DIRECTIONS FOR THIS TASK — Taking the listing below, restate word for word each line from the line with "Screen dimensions: 1456x819" to the line with "Click the bookmark icon in terminal", ends included, and stop there.

LISTED ENTRIES —
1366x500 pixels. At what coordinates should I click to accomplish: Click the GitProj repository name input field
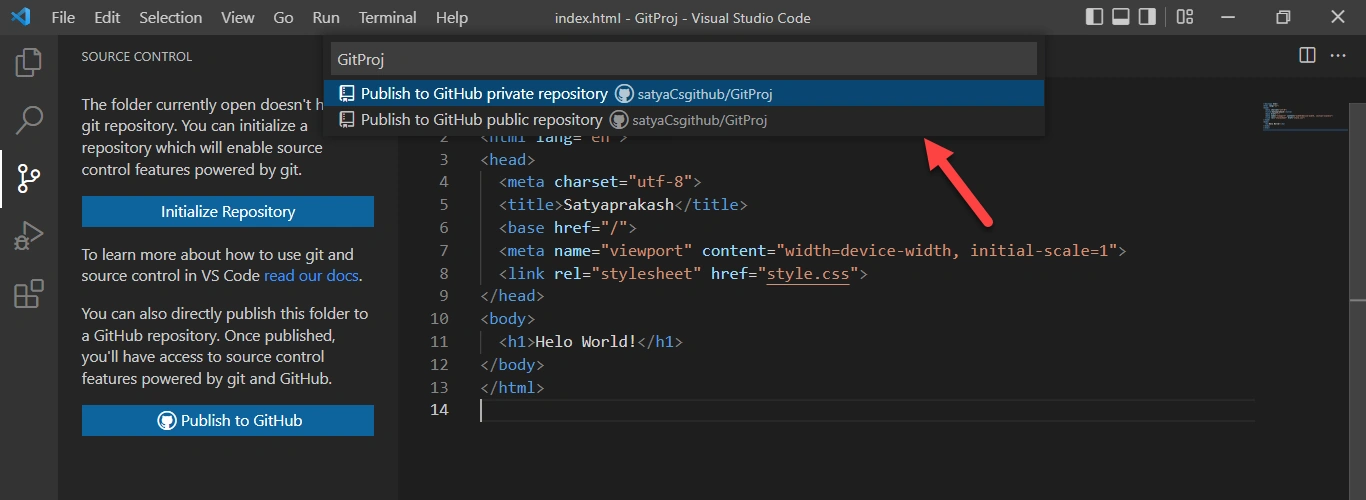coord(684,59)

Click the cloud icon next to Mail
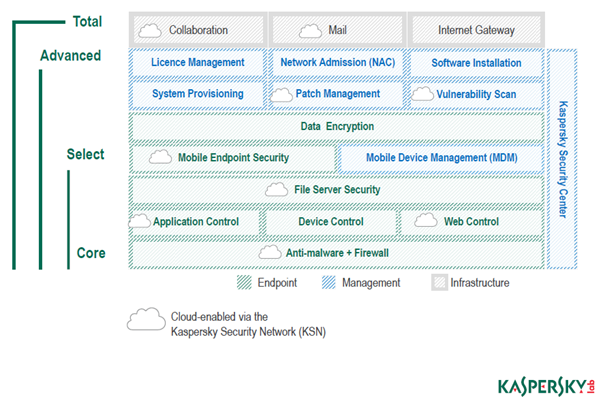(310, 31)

==

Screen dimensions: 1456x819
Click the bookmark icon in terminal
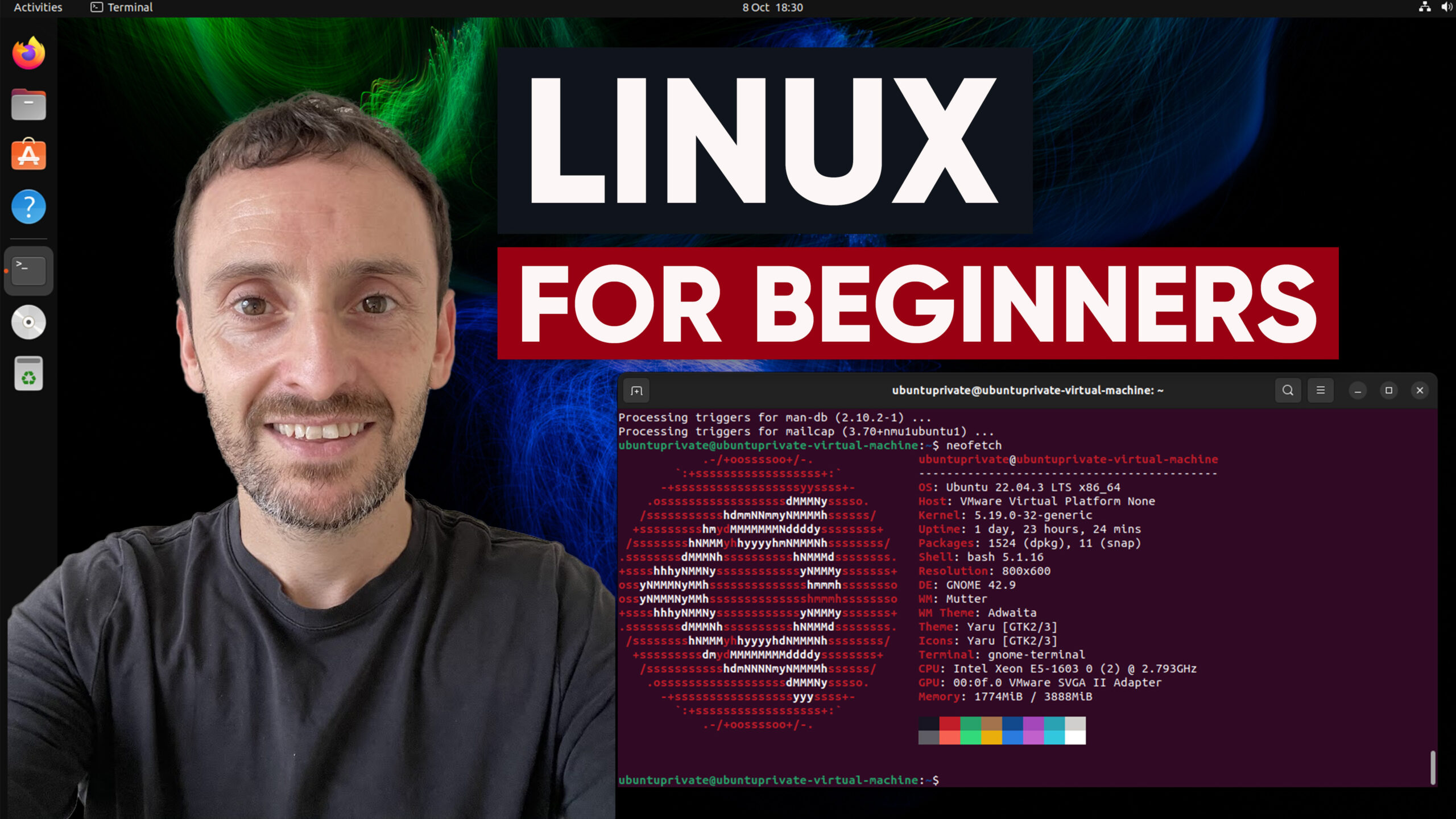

WORKED SOLUTION —
Screen dimensions: 1456x819
Click the bookmark icon in terminal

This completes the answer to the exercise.